**INSTRUCTION:** Put the lines of the entries below into a JSON list of strings, one string per line, starting with the line that contains "Viewport: 357px width, 286px" and going on through the line that contains "Action: tap(62, 381)". Include both of those lines and leave out any blank lines.

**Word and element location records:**
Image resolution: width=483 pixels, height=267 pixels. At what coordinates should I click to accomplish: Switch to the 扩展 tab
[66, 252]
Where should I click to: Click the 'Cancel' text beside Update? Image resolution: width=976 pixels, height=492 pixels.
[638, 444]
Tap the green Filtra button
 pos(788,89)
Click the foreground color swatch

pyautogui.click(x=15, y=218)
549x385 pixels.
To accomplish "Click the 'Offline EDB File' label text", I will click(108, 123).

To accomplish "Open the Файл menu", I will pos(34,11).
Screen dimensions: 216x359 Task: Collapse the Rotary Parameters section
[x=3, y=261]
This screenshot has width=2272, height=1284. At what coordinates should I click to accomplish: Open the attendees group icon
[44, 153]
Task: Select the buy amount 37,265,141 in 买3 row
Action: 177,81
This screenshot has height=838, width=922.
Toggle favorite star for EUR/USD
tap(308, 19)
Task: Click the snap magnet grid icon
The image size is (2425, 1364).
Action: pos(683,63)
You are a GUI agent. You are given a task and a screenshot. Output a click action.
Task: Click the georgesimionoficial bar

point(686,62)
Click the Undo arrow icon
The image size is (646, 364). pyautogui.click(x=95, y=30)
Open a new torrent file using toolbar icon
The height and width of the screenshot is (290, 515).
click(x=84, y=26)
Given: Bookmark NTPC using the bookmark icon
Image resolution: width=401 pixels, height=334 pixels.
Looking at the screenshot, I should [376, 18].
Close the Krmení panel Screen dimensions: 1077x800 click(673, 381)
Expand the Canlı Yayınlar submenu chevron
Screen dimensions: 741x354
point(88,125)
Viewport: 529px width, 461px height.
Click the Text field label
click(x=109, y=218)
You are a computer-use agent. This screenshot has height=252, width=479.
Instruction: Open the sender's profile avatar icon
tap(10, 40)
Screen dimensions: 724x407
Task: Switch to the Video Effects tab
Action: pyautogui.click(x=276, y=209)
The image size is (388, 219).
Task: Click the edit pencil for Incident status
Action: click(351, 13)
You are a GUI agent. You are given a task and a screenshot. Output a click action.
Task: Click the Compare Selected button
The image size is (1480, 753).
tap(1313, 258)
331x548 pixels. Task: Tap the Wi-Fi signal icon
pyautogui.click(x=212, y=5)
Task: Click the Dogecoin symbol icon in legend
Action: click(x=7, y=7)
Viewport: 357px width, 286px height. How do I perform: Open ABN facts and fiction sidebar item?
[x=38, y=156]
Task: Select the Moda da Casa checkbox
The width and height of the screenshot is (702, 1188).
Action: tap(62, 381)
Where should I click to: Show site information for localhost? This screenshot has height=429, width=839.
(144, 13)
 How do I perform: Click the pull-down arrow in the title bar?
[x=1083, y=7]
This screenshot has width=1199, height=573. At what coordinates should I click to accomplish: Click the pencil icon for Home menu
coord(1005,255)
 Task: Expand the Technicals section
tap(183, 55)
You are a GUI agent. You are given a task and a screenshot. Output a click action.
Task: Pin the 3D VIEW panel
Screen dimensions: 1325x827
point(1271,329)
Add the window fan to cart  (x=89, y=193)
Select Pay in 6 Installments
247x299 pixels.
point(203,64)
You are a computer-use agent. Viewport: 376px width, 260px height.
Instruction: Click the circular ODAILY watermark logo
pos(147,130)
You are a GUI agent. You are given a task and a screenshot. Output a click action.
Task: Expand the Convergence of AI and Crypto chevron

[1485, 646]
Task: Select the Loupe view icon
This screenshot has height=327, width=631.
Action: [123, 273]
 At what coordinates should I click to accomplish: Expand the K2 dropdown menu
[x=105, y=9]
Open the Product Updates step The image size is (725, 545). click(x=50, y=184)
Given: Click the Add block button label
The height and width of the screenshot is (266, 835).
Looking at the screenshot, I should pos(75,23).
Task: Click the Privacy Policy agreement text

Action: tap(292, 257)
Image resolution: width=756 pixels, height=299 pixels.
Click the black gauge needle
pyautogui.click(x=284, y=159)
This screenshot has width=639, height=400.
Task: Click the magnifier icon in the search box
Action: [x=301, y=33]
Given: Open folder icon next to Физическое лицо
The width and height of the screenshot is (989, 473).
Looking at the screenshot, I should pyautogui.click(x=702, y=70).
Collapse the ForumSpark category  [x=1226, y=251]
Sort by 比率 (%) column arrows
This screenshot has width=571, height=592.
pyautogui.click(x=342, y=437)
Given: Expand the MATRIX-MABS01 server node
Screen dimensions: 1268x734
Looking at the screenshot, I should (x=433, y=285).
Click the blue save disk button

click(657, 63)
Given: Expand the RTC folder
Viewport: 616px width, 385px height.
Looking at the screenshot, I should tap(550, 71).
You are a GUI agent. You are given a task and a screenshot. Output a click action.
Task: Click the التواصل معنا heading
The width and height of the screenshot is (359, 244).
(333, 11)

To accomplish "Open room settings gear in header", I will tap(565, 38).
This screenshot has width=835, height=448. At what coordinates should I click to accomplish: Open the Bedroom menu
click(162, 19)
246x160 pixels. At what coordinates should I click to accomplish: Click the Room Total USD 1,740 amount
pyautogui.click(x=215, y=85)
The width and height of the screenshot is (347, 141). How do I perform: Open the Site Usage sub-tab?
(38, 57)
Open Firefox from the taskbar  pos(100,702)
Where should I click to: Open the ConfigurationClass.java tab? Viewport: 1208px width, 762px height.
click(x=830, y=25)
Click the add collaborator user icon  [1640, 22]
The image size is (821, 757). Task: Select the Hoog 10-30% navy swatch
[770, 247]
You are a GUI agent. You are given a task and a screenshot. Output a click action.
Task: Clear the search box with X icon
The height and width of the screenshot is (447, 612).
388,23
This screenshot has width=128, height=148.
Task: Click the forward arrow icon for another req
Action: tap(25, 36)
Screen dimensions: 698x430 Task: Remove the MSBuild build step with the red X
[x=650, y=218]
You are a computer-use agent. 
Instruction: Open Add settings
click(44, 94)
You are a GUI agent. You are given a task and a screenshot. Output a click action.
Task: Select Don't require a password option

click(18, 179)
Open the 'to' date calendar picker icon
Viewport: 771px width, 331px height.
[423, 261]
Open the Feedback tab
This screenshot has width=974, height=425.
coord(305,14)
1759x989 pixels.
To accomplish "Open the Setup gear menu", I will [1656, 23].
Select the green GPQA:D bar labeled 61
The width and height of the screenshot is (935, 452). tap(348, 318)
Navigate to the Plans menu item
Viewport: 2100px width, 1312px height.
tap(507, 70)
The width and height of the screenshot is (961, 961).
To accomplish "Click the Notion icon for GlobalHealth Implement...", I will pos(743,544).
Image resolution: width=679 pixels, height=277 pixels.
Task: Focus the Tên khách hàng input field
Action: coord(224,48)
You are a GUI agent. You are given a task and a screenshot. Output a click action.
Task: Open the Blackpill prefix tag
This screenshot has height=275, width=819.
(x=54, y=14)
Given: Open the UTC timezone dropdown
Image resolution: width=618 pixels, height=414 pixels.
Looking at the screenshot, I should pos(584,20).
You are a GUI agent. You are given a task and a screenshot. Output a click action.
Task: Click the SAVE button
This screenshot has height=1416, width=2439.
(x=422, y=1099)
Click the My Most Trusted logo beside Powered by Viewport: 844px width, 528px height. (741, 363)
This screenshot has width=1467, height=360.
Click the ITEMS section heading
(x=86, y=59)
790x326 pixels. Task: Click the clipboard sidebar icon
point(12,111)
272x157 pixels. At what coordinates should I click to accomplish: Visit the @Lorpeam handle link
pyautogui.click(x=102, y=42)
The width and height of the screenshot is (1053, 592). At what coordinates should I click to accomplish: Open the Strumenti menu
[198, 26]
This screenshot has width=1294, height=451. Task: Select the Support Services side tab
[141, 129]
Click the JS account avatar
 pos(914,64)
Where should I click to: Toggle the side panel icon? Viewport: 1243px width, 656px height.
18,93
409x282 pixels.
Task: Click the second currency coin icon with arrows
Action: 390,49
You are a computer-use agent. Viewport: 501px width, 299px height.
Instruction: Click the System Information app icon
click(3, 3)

**SOLUTION BELOW:**
[
  "Viewport: 357px width, 286px height. How do I perform: Open ABN facts and fiction sidebar item?",
  "[x=38, y=156]",
  "Task: Select the Moda da Casa checkbox",
  "The width and height of the screenshot is (702, 1188).",
  "Action: tap(62, 381)"
]